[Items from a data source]

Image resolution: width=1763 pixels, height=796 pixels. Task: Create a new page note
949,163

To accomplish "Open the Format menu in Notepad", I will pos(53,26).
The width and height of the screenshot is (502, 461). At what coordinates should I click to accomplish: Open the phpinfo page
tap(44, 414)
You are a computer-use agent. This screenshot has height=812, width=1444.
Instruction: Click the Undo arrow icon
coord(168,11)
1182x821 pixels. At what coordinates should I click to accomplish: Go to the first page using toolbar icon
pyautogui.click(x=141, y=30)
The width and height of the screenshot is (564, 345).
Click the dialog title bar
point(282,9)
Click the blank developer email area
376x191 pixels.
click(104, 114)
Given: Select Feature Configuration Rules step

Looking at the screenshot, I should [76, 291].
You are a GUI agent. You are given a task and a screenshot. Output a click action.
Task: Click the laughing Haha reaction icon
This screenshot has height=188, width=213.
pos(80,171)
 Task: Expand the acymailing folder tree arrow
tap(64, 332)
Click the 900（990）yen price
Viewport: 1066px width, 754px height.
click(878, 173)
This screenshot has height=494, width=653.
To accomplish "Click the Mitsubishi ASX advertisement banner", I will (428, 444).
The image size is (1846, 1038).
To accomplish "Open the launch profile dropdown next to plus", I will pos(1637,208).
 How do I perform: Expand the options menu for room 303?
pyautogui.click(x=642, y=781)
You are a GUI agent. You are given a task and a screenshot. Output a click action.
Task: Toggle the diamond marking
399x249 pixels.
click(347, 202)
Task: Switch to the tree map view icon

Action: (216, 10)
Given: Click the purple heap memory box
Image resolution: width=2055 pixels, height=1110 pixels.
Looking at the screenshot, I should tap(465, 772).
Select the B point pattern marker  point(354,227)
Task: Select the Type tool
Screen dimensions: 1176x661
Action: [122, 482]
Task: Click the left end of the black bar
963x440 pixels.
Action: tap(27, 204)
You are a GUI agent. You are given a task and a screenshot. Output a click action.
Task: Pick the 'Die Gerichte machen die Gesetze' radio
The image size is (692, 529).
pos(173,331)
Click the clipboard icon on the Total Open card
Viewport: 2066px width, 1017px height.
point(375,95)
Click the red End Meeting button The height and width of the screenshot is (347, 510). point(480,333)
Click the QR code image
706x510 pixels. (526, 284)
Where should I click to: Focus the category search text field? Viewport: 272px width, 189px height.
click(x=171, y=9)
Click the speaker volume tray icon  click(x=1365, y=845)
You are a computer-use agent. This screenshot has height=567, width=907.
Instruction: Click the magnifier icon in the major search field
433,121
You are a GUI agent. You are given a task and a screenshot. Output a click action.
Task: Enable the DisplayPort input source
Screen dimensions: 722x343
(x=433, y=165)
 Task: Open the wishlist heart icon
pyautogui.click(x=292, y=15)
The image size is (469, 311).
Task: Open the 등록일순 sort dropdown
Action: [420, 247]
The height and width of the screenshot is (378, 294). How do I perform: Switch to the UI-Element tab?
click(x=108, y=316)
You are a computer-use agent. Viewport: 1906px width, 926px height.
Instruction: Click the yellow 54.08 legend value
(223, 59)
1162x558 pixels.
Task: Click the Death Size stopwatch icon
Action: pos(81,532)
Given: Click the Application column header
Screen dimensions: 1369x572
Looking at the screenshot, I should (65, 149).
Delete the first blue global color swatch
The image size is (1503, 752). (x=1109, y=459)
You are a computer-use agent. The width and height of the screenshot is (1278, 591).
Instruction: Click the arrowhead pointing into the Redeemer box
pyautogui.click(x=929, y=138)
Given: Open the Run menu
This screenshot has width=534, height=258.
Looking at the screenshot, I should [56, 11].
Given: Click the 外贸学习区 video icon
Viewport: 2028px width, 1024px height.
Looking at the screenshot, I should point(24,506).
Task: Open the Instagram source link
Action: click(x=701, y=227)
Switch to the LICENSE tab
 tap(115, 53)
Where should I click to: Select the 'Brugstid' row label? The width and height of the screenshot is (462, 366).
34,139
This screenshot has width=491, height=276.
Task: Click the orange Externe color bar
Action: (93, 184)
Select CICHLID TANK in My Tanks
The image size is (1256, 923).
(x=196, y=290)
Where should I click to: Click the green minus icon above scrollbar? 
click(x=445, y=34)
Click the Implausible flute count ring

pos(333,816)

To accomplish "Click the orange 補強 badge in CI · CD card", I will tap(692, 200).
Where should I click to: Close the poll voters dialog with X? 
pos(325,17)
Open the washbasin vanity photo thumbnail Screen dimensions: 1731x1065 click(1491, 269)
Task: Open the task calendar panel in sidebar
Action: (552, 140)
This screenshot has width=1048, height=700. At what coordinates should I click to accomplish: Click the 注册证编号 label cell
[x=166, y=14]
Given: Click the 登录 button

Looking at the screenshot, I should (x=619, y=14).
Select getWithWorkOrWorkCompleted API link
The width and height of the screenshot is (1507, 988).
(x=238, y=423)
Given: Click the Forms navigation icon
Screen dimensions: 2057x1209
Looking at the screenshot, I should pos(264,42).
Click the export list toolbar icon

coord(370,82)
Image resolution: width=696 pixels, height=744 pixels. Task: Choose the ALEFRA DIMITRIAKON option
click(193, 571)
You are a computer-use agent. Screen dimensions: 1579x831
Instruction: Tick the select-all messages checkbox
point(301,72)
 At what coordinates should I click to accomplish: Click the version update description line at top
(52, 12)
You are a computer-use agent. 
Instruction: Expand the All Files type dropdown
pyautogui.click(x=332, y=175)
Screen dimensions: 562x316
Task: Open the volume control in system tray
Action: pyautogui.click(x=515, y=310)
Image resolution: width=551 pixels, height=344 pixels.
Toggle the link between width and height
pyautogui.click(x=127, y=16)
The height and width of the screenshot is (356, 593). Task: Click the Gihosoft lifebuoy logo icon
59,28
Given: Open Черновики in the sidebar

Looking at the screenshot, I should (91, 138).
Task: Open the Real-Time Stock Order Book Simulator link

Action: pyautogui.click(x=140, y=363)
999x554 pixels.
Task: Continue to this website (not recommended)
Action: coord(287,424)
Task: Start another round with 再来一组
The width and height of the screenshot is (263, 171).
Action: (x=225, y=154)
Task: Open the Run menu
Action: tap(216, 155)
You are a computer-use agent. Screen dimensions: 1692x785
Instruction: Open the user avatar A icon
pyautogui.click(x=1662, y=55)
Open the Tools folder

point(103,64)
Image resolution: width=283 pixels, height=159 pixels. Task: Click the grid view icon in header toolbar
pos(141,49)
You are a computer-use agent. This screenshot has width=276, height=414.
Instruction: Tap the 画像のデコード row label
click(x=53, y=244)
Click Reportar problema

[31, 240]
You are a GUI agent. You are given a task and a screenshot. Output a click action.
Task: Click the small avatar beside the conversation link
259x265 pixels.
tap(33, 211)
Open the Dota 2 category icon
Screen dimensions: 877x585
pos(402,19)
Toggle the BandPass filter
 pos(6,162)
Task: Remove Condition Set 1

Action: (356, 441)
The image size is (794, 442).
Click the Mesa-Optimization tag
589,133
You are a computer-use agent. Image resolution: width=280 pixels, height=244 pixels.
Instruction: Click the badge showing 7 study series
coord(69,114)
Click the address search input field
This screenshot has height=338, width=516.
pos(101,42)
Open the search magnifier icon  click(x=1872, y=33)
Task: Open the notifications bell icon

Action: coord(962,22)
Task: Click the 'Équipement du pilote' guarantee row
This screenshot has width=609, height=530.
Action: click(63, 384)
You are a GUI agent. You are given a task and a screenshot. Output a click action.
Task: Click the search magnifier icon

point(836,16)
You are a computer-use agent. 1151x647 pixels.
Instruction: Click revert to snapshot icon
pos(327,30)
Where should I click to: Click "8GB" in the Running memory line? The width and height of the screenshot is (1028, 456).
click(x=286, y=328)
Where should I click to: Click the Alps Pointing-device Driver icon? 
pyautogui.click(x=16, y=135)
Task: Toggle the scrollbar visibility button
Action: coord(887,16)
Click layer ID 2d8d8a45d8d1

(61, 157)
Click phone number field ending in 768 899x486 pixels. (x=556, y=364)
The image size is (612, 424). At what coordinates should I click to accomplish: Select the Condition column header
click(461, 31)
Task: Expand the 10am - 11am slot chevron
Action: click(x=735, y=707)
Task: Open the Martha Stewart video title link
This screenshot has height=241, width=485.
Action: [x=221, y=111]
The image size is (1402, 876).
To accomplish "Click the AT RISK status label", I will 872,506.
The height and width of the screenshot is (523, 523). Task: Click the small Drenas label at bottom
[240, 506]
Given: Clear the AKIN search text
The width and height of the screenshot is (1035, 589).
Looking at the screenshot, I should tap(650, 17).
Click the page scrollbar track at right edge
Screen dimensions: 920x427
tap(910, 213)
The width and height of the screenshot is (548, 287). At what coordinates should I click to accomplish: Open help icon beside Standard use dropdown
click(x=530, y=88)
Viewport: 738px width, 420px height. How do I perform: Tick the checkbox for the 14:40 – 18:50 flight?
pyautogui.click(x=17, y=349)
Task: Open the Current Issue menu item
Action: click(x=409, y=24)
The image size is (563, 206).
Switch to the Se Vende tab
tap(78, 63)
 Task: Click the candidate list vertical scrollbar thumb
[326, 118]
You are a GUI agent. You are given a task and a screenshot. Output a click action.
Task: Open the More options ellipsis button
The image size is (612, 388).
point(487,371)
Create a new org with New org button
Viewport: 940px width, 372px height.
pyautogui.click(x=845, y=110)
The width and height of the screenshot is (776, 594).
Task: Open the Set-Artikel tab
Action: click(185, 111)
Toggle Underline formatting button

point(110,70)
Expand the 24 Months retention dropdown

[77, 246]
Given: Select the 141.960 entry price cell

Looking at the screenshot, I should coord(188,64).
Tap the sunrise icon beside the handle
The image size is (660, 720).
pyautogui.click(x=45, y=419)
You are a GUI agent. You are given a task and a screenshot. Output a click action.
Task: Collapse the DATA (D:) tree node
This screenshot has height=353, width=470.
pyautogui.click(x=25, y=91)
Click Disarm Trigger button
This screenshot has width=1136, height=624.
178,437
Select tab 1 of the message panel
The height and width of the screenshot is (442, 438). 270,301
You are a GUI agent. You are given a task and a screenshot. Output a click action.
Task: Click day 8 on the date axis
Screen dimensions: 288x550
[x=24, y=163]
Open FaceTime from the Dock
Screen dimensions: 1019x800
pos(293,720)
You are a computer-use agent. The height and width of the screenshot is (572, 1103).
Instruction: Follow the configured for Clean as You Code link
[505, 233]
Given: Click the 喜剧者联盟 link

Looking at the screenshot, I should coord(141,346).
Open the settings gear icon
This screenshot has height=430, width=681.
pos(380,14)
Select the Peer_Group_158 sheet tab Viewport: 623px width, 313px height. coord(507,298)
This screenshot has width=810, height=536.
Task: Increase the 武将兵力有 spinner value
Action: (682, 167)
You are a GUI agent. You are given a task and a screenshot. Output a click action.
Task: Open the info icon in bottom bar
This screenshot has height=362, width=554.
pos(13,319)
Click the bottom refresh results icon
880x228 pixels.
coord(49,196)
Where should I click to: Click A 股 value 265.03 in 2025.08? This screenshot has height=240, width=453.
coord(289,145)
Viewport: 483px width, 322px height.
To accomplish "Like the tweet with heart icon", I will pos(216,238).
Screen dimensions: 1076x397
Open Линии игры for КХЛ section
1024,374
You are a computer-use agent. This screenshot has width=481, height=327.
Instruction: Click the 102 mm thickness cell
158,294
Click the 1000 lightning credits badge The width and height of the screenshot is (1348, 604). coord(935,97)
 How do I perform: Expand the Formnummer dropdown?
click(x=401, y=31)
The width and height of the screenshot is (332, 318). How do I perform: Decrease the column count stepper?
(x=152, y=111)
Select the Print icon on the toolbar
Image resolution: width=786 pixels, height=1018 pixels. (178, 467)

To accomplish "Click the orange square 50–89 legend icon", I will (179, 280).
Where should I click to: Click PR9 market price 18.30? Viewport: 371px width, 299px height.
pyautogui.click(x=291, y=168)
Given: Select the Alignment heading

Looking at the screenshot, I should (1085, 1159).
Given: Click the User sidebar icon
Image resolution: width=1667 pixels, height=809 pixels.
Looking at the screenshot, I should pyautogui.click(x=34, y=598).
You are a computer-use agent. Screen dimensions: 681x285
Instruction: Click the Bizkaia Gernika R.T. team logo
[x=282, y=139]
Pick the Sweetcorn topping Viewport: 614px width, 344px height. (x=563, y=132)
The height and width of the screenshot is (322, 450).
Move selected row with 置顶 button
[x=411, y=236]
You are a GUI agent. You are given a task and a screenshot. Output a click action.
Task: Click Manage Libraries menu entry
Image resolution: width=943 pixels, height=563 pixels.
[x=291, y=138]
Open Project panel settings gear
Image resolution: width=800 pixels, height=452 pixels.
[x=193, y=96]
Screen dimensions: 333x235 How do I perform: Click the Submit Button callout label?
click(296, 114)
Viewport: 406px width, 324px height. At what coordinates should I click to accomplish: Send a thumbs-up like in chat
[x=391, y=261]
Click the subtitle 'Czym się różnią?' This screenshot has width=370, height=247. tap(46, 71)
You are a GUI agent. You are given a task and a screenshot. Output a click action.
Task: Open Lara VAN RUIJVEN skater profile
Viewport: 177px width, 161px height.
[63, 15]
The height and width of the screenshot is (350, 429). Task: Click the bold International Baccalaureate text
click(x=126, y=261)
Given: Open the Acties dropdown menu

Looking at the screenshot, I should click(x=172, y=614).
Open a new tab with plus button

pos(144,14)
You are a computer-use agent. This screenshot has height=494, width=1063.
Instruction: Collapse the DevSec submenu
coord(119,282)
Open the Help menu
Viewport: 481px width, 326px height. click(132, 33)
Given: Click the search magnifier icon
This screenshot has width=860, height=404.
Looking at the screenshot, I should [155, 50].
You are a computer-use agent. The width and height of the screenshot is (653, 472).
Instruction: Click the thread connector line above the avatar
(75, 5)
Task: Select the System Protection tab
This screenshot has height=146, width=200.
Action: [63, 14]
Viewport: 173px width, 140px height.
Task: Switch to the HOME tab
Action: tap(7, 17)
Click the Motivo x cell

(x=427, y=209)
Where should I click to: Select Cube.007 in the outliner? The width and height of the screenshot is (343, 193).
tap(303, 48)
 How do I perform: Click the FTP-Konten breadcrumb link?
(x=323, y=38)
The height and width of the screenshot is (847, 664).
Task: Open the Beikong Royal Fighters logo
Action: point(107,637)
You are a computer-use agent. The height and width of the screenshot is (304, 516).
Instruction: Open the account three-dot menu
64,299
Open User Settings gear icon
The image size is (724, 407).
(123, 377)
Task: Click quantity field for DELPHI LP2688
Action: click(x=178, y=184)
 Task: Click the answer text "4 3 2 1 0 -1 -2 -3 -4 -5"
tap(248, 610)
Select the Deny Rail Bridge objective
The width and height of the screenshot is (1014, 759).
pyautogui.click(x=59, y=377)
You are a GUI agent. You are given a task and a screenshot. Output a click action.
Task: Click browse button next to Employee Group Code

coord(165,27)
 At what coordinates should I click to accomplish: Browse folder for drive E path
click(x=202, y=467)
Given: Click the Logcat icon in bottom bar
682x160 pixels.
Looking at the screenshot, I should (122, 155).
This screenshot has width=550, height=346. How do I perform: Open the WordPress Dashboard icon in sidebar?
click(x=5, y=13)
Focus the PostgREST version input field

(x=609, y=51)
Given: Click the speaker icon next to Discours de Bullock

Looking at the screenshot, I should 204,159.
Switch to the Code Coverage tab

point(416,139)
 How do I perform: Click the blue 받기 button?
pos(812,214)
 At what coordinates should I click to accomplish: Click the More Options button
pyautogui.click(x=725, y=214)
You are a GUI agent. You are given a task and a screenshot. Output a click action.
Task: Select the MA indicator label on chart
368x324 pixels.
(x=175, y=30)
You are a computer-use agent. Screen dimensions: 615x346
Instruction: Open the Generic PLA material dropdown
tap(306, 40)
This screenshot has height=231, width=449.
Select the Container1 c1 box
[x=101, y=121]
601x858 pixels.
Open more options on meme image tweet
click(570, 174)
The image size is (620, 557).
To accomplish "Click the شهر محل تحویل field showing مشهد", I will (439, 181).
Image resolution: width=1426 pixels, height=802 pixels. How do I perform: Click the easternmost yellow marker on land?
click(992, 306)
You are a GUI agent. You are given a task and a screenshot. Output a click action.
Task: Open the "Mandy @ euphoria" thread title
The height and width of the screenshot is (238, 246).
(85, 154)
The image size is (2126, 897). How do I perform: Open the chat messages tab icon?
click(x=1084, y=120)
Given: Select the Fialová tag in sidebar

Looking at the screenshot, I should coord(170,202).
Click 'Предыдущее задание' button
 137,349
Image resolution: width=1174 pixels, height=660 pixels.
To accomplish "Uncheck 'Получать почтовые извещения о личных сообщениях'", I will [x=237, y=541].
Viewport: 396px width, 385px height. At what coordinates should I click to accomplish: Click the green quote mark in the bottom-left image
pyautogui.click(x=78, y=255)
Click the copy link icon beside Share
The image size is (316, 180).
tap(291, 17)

Set problem
Reproduce the lines of the records above word for word, from the line containing "The image size is (2126, 897)." through the end of the records.

Solution
The image size is (2126, 897). How do I perform: Open the chat messages tab icon?
click(x=1084, y=120)
Given: Select the Fialová tag in sidebar

Looking at the screenshot, I should coord(170,202).
Click 'Предыдущее задание' button
 137,349
Image resolution: width=1174 pixels, height=660 pixels.
To accomplish "Uncheck 'Получать почтовые извещения о личных сообщениях'", I will [x=237, y=541].
Viewport: 396px width, 385px height. At what coordinates should I click to accomplish: Click the green quote mark in the bottom-left image
pyautogui.click(x=78, y=255)
Click the copy link icon beside Share
The image size is (316, 180).
tap(291, 17)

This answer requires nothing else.